Records provided.
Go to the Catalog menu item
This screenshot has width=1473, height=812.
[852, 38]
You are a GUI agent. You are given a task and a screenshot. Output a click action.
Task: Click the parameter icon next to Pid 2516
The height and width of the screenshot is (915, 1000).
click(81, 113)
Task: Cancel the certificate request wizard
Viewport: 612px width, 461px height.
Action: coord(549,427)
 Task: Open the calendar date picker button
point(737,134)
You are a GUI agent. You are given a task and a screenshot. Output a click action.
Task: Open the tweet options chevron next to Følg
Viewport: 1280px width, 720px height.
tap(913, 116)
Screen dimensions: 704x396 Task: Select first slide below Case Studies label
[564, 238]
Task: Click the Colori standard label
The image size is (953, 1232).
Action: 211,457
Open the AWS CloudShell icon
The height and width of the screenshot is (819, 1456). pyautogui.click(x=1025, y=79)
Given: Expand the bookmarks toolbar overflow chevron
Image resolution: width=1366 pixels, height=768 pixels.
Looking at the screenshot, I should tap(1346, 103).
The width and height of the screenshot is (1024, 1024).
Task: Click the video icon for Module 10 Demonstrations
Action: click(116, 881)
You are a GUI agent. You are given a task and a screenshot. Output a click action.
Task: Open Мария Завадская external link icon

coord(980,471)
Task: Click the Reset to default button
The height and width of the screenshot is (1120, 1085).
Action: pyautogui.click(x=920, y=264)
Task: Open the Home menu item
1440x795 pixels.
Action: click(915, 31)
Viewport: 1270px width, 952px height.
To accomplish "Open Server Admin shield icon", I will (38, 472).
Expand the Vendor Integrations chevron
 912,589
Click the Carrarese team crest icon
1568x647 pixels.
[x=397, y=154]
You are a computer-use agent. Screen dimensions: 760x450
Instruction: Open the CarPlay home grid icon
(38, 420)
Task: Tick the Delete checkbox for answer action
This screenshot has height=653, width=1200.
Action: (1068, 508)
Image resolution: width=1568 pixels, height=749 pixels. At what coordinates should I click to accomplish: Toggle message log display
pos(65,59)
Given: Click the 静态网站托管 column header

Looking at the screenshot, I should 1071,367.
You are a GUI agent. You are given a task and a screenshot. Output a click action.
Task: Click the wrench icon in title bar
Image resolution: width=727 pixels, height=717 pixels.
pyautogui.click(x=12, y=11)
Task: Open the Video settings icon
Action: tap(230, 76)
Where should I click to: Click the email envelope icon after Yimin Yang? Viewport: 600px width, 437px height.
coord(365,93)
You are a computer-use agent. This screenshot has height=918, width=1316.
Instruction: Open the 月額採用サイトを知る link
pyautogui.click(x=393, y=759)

Exercise instructions.
Give all the records again with "GUI agent" renamed to "UI agent" and nothing else altered.

Task answer.
Go to the Catalog menu item
This screenshot has width=1473, height=812.
[852, 38]
You are a UI agent. You are given a task and a screenshot. Output a click action.
Task: Click the parameter icon next to Pid 2516
The height and width of the screenshot is (915, 1000).
click(81, 113)
Task: Cancel the certificate request wizard
Viewport: 612px width, 461px height.
Action: coord(549,427)
 Task: Open the calendar date picker button
point(737,134)
You are a UI agent. You are given a task and a screenshot. Output a click action.
Task: Open the tweet options chevron next to Følg
Viewport: 1280px width, 720px height.
tap(913, 116)
Screen dimensions: 704x396 Task: Select first slide below Case Studies label
[564, 238]
Task: Click the Colori standard label
The image size is (953, 1232).
Action: 211,457
Open the AWS CloudShell icon
The height and width of the screenshot is (819, 1456). pyautogui.click(x=1025, y=79)
Given: Expand the bookmarks toolbar overflow chevron
Image resolution: width=1366 pixels, height=768 pixels.
Looking at the screenshot, I should tap(1346, 103).
The width and height of the screenshot is (1024, 1024).
Task: Click the video icon for Module 10 Demonstrations
Action: click(116, 881)
You are a UI agent. You are given a task and a screenshot. Output a click action.
Task: Open Мария Завадская external link icon

coord(980,471)
Task: Click the Reset to default button
The height and width of the screenshot is (1120, 1085).
Action: pyautogui.click(x=920, y=264)
Task: Open the Home menu item
1440x795 pixels.
Action: click(915, 31)
Viewport: 1270px width, 952px height.
To accomplish "Open Server Admin shield icon", I will (38, 472).
Expand the Vendor Integrations chevron
 912,589
Click the Carrarese team crest icon
1568x647 pixels.
[x=397, y=154]
You are a computer-use agent. Screen dimensions: 760x450
Instruction: Open the CarPlay home grid icon
(38, 420)
Task: Tick the Delete checkbox for answer action
This screenshot has height=653, width=1200.
Action: (1068, 508)
Image resolution: width=1568 pixels, height=749 pixels. At what coordinates should I click to accomplish: Toggle message log display
pos(65,59)
Given: Click the 静态网站托管 column header

Looking at the screenshot, I should 1071,367.
You are a UI agent. You are given a task and a screenshot. Output a click action.
Task: Click the wrench icon in title bar
Image resolution: width=727 pixels, height=717 pixels.
pyautogui.click(x=12, y=11)
Task: Open the Video settings icon
Action: tap(230, 76)
Where should I click to: Click the email envelope icon after Yimin Yang? Viewport: 600px width, 437px height.
coord(365,93)
You are a computer-use agent. This screenshot has height=918, width=1316.
Instruction: Open the 月額採用サイトを知る link
pyautogui.click(x=393, y=759)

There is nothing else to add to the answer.